▶ Work to do: Print the listing below word for word, leaving every line unchanged.

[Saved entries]
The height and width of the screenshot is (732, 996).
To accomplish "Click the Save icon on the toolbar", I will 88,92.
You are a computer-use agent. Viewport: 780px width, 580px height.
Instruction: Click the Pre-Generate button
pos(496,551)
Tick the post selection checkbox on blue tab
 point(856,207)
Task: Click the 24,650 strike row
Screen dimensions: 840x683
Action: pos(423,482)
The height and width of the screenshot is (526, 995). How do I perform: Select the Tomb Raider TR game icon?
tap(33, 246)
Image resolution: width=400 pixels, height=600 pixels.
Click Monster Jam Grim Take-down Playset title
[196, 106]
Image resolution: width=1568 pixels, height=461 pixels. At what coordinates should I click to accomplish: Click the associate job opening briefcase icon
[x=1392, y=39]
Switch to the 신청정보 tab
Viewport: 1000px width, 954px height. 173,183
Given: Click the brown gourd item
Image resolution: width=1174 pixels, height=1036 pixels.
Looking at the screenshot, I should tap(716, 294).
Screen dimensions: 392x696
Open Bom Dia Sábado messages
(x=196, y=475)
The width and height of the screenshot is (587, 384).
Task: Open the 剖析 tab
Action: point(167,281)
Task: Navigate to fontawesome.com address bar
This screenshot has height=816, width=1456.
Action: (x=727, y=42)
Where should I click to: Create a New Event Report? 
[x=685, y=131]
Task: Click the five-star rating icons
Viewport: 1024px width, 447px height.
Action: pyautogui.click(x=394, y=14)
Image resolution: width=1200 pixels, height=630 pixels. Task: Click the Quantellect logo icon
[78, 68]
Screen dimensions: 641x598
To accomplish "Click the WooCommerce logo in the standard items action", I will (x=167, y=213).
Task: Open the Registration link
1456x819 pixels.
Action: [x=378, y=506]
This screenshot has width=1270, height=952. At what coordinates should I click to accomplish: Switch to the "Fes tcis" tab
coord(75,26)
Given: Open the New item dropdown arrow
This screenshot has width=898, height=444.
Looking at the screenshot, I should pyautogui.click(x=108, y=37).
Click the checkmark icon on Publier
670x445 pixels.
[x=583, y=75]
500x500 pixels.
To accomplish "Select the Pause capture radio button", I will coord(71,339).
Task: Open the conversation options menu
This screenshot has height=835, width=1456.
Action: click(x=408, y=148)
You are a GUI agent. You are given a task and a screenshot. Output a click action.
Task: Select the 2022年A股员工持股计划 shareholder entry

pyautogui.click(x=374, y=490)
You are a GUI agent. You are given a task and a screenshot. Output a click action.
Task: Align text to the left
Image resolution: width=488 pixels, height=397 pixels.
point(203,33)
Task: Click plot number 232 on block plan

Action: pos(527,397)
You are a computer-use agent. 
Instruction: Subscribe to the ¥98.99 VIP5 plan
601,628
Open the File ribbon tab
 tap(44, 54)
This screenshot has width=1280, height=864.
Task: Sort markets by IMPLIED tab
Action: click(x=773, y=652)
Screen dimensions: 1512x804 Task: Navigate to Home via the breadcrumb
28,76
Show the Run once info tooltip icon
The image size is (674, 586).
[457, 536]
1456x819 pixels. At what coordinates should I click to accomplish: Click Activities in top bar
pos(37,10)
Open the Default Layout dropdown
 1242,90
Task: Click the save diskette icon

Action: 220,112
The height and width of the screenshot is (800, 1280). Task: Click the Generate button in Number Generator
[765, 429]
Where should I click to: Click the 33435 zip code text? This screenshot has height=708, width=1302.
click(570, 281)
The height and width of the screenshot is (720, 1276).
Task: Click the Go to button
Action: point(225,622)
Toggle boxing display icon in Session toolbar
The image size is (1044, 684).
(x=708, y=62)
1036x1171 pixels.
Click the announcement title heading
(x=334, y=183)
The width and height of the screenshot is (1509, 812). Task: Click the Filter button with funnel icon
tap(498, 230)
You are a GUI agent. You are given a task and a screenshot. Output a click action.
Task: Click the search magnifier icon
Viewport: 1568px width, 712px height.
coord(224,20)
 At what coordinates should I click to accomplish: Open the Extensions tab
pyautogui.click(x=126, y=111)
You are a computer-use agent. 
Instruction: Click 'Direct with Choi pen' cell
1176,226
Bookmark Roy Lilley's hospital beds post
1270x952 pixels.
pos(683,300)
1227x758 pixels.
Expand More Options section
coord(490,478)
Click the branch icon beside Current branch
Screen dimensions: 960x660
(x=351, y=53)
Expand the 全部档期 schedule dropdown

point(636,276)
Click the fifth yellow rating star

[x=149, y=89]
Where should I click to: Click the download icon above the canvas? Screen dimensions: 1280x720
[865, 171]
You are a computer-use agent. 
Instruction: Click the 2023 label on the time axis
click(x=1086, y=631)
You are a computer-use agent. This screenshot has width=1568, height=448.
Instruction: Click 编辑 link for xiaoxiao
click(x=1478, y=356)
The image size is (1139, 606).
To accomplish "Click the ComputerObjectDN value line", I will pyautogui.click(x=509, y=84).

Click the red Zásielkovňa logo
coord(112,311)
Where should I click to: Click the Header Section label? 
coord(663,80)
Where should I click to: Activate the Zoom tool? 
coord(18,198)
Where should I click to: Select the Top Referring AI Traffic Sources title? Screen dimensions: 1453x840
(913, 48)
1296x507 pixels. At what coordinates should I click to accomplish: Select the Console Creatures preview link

▶ The response:
The height and width of the screenshot is (732, 996).
To accomplish "Click the Save icon on the toolbar", I will 88,92.
You are a computer-use agent. Viewport: 780px width, 580px height.
Instruction: Click the Pre-Generate button
pos(496,551)
Tick the post selection checkbox on blue tab
 point(856,207)
Task: Click the 24,650 strike row
Screen dimensions: 840x683
Action: pos(423,482)
The height and width of the screenshot is (526, 995). How do I perform: Select the Tomb Raider TR game icon?
tap(33, 246)
Image resolution: width=400 pixels, height=600 pixels.
Click Monster Jam Grim Take-down Playset title
[196, 106]
Image resolution: width=1568 pixels, height=461 pixels. At what coordinates should I click to accomplish: Click the associate job opening briefcase icon
[x=1392, y=39]
Switch to the 신청정보 tab
Viewport: 1000px width, 954px height. 173,183
Given: Click the brown gourd item
Image resolution: width=1174 pixels, height=1036 pixels.
Looking at the screenshot, I should tap(716, 294).
Screen dimensions: 392x696
Open Bom Dia Sábado messages
(x=196, y=475)
The width and height of the screenshot is (587, 384).
Task: Open the 剖析 tab
Action: point(167,281)
Task: Navigate to fontawesome.com address bar
This screenshot has height=816, width=1456.
Action: (x=727, y=42)
Where should I click to: Create a New Event Report? 
[x=685, y=131]
Task: Click the five-star rating icons
Viewport: 1024px width, 447px height.
Action: pyautogui.click(x=394, y=14)
Image resolution: width=1200 pixels, height=630 pixels. Task: Click the Quantellect logo icon
[78, 68]
Screen dimensions: 641x598
To accomplish "Click the WooCommerce logo in the standard items action", I will (x=167, y=213).
Task: Open the Registration link
1456x819 pixels.
Action: [x=378, y=506]
This screenshot has width=1270, height=952. At what coordinates should I click to accomplish: Switch to the "Fes tcis" tab
coord(75,26)
Given: Open the New item dropdown arrow
This screenshot has width=898, height=444.
Looking at the screenshot, I should pyautogui.click(x=108, y=37).
Click the checkmark icon on Publier
670x445 pixels.
[x=583, y=75]
500x500 pixels.
To accomplish "Select the Pause capture radio button", I will coord(71,339).
Task: Open the conversation options menu
This screenshot has height=835, width=1456.
Action: click(x=408, y=148)
You are a GUI agent. You are given a task and a screenshot. Output a click action.
Task: Select the 2022年A股员工持股计划 shareholder entry

pyautogui.click(x=374, y=490)
You are a GUI agent. You are given a task and a screenshot. Output a click action.
Task: Align text to the left
Image resolution: width=488 pixels, height=397 pixels.
point(203,33)
Task: Click plot number 232 on block plan

Action: pos(527,397)
You are a computer-use agent. 
Instruction: Subscribe to the ¥98.99 VIP5 plan
601,628
Open the File ribbon tab
 tap(44, 54)
This screenshot has width=1280, height=864.
Task: Sort markets by IMPLIED tab
Action: click(x=773, y=652)
Screen dimensions: 1512x804 Task: Navigate to Home via the breadcrumb
28,76
Show the Run once info tooltip icon
The image size is (674, 586).
[457, 536]
1456x819 pixels. At what coordinates should I click to accomplish: Click Activities in top bar
pos(37,10)
Open the Default Layout dropdown
 1242,90
Task: Click the save diskette icon

Action: 220,112
The height and width of the screenshot is (800, 1280). Task: Click the Generate button in Number Generator
[765, 429]
Where should I click to: Click the 33435 zip code text? This screenshot has height=708, width=1302.
click(570, 281)
The height and width of the screenshot is (720, 1276).
Task: Click the Go to button
Action: point(225,622)
Toggle boxing display icon in Session toolbar
The image size is (1044, 684).
(x=708, y=62)
1036x1171 pixels.
Click the announcement title heading
(x=334, y=183)
The width and height of the screenshot is (1509, 812). Task: Click the Filter button with funnel icon
tap(498, 230)
You are a GUI agent. You are given a task and a screenshot. Output a click action.
Task: Click the search magnifier icon
Viewport: 1568px width, 712px height.
coord(224,20)
 At what coordinates should I click to accomplish: Open the Extensions tab
pyautogui.click(x=126, y=111)
You are a computer-use agent. 
Instruction: Click 'Direct with Choi pen' cell
1176,226
Bookmark Roy Lilley's hospital beds post
1270x952 pixels.
pos(683,300)
1227x758 pixels.
Expand More Options section
coord(490,478)
Click the branch icon beside Current branch
Screen dimensions: 960x660
(x=351, y=53)
Expand the 全部档期 schedule dropdown

point(636,276)
Click the fifth yellow rating star

[x=149, y=89]
Where should I click to: Click the download icon above the canvas? Screen dimensions: 1280x720
[865, 171]
You are a computer-use agent. 
Instruction: Click the 2023 label on the time axis
click(x=1086, y=631)
You are a computer-use agent. This screenshot has width=1568, height=448.
Instruction: Click 编辑 link for xiaoxiao
click(x=1478, y=356)
The image size is (1139, 606).
To accomplish "Click the ComputerObjectDN value line", I will pyautogui.click(x=509, y=84).

Click the red Zásielkovňa logo
coord(112,311)
Where should I click to: Click the Header Section label? 
coord(663,80)
Where should I click to: Activate the Zoom tool? 
coord(18,198)
Where should I click to: Select the Top Referring AI Traffic Sources title? Screen dimensions: 1453x840
(913, 48)
1296x507 pixels. At what coordinates should I click to accomplish: Select the Console Creatures preview link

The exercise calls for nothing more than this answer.